Stock in his Bond Corporation soared. He took over the Swan brewery, the Chilean telephone system and bought Australia’s Channel 9 TV station for $1 Billion.. He even bought a complete village in the UK and masterpieces purchased for record prices, decorated his corporate walls.
It was all bought on tick, but only one person – Tiny Rowland – saw this burgeoning mountain of debt for what it was … junk. Bond saw Rowland’s cash-rich Lonrho Corporation as yet another juicy takeover target. Tiny saw Bond as the unwelcome opportunist.
Peter de Savary, whose Victory ’83 was beaten by Australia II in the finals of the challenger trials, warned Bond not to take on Rowland. The last people to attempt to snatch Lonrho had been killed in a plane crash. Rowland countered Bond’s advances by sending a team of forensic accountants to Australia who stripped away the veneer of credibility to show the Bond Corporation to be bankrupt and trading illegally in 1989.
The first time reality struck Bond was on Hobart dock after competing in Sydney Hobart race with his maxi yacht Apollo. There he learned that his brewery empire had been put into receivership while he was at sea.
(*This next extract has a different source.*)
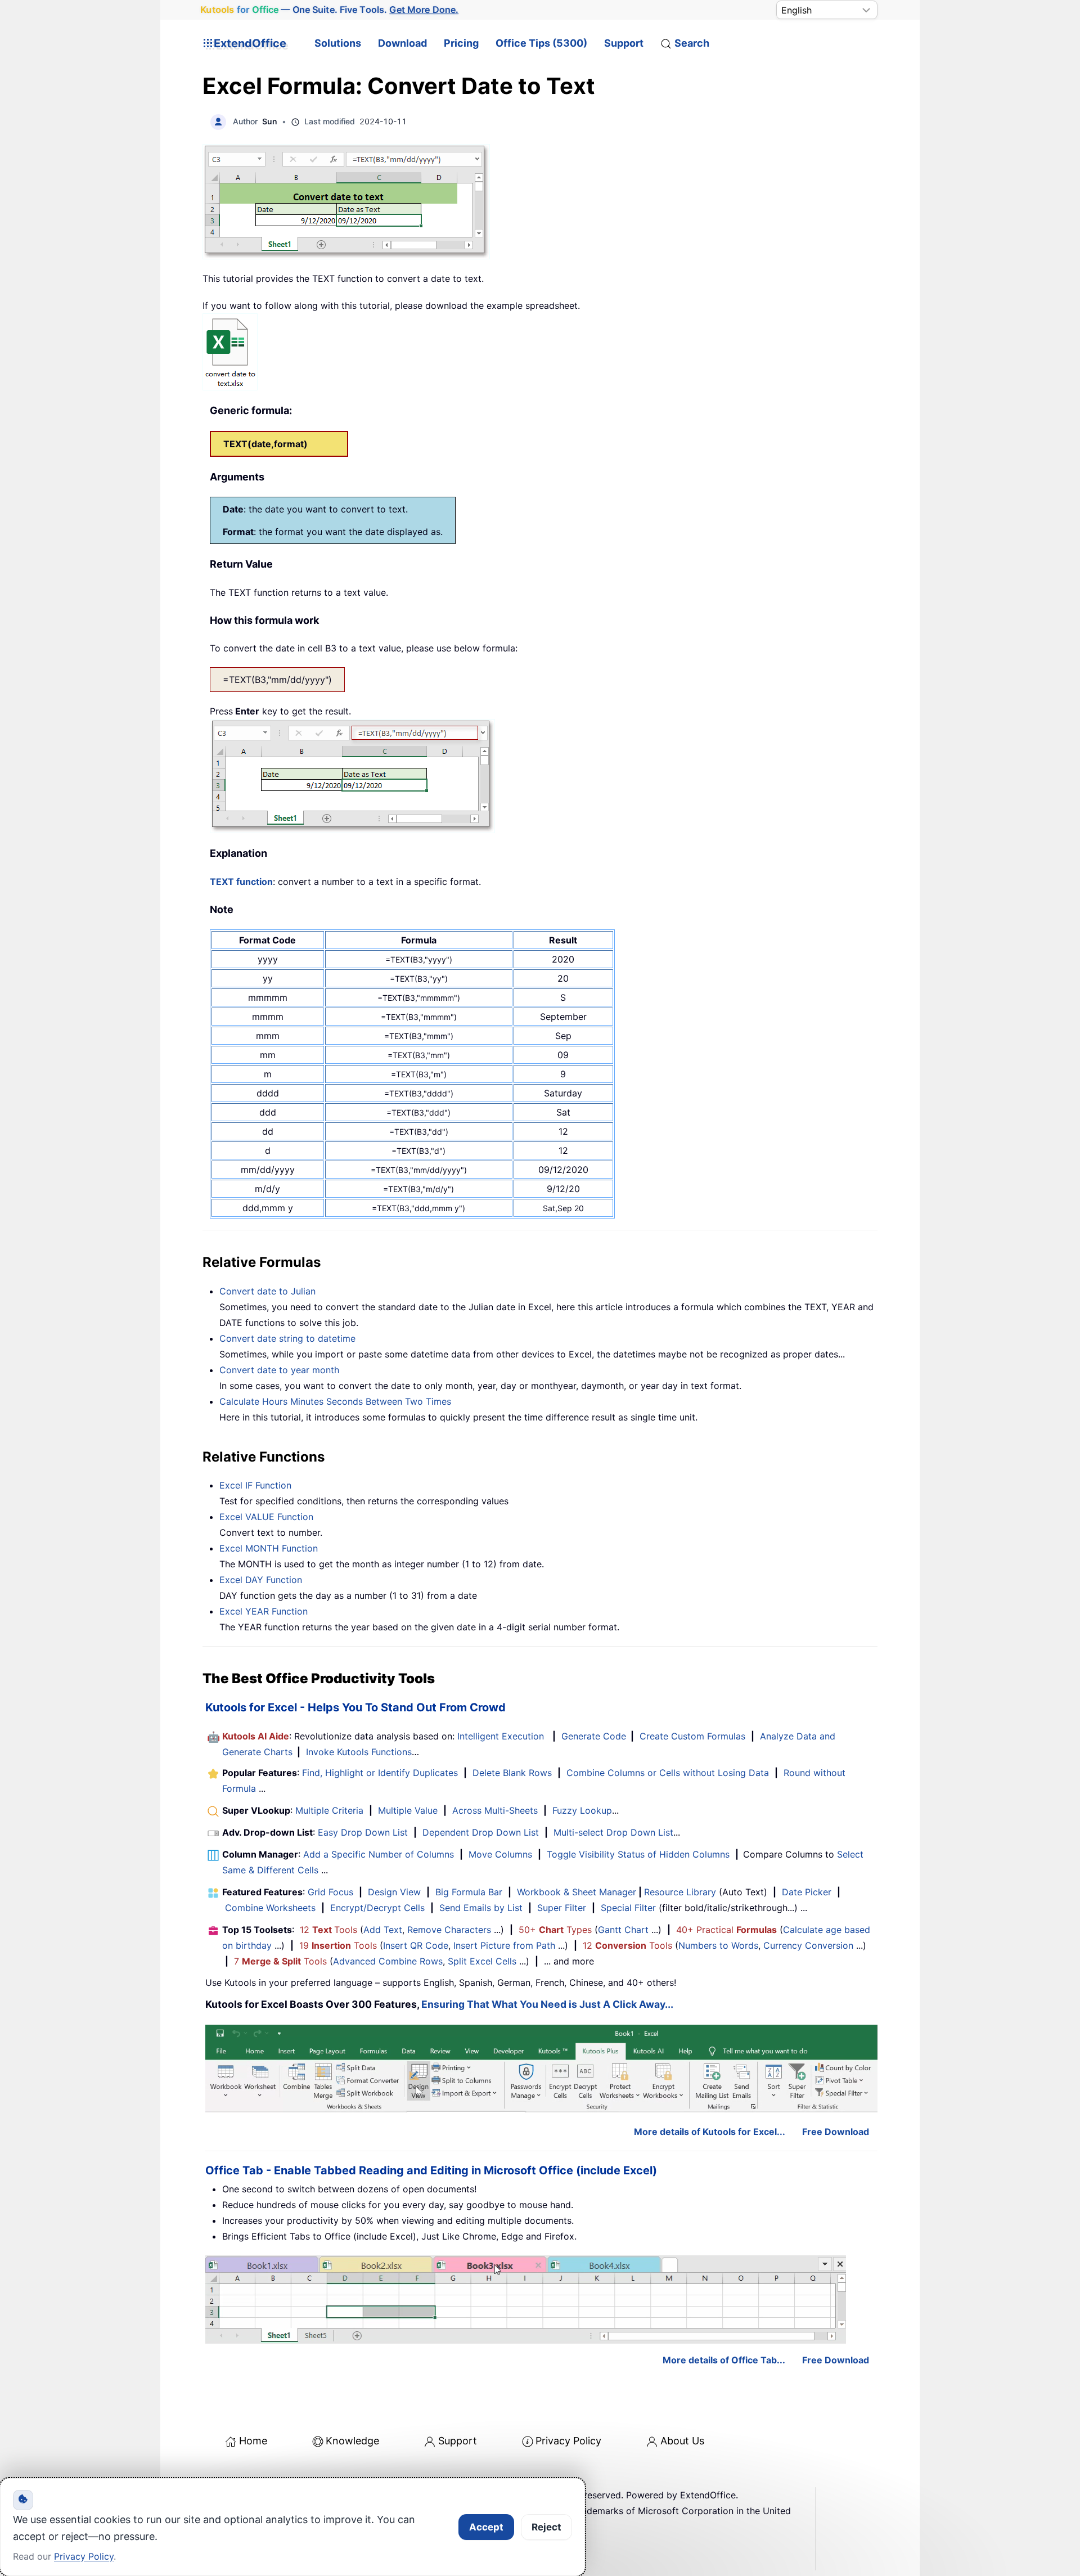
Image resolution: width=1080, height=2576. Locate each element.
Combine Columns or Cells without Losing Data (667, 1772)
The rest of the Bond Corporation fell shortly after and Bond later became the biggest bankrupt in Australian history with debts of $1.8 billion.
He served 3 prison sentences, but auditors failed to find his secret fortune. During the third court appearance, where he claimed loss of memory caused by the onset of dementia, prosecutors checked his hotel telephone records and found Bond had been making regular calls to Switzerland. The number turned out to be a public telephone box in Zurich rail station.
What he will be remembered for most, however, was beating the New York YC at their own game.
The New Yorkers had been waiving the America’s Cup rules to their own advantage for the previous 132 years, until Ben Lexcen designed Bond’s victorious Australia II with its remarkable wing keel. Club members were convinced that the idea had been conceived by Dutch aerospace scientists and not the Australian designer as the rules prescribed, but were unable to prove it. It was only much later that the truth prevailed, and by that time, the Cup had gone Down under.